__What the exercise asks__. What is the number of lines in the entries that contain the word "value"? Reply with that number only.

__Material provided__.
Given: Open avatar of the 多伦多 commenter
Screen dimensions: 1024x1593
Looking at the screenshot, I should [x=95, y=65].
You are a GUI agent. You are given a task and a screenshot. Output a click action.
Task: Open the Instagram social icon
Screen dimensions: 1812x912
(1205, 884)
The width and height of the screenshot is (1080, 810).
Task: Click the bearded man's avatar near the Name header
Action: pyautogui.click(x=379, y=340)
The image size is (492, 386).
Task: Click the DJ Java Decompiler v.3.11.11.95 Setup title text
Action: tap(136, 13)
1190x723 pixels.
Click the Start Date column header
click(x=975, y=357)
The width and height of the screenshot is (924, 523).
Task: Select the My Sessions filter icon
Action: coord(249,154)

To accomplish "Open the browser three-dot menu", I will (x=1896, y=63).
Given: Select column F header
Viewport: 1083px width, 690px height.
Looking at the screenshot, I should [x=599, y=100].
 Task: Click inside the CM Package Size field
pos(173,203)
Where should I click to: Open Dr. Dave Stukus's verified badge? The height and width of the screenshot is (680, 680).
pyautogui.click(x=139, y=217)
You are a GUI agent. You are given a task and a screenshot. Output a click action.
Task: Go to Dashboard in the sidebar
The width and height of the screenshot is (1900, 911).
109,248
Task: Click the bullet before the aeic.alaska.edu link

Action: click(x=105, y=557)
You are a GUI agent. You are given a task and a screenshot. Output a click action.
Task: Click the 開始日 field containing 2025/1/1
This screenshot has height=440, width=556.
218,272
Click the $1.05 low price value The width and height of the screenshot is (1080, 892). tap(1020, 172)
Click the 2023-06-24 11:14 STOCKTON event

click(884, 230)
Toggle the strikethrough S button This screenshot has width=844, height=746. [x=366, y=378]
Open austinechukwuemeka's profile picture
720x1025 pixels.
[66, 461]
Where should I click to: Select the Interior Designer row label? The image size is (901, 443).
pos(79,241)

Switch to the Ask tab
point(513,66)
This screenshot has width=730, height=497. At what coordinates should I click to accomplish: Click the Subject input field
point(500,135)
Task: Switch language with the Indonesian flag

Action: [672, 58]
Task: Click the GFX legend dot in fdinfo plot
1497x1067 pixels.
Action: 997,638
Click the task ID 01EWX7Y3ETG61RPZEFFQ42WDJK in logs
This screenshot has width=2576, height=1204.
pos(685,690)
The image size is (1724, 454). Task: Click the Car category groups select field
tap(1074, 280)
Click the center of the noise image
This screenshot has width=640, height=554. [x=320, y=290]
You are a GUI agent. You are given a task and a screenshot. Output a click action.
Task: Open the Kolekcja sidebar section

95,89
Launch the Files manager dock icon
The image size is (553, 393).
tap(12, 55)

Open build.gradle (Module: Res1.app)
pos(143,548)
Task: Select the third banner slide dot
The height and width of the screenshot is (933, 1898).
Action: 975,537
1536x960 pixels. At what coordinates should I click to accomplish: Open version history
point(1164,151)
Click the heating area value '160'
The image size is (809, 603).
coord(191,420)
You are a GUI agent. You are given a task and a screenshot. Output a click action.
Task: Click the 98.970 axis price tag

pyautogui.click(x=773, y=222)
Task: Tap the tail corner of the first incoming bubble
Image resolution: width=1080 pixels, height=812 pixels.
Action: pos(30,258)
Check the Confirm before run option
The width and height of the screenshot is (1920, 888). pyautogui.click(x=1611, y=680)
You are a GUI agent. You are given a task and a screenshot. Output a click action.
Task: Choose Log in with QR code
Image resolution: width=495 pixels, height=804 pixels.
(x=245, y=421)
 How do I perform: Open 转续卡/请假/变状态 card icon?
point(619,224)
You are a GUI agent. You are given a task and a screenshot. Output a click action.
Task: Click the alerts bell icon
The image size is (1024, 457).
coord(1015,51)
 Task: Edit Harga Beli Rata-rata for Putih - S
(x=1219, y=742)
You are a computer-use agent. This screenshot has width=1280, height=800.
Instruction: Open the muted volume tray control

__Result of the exercise__. 2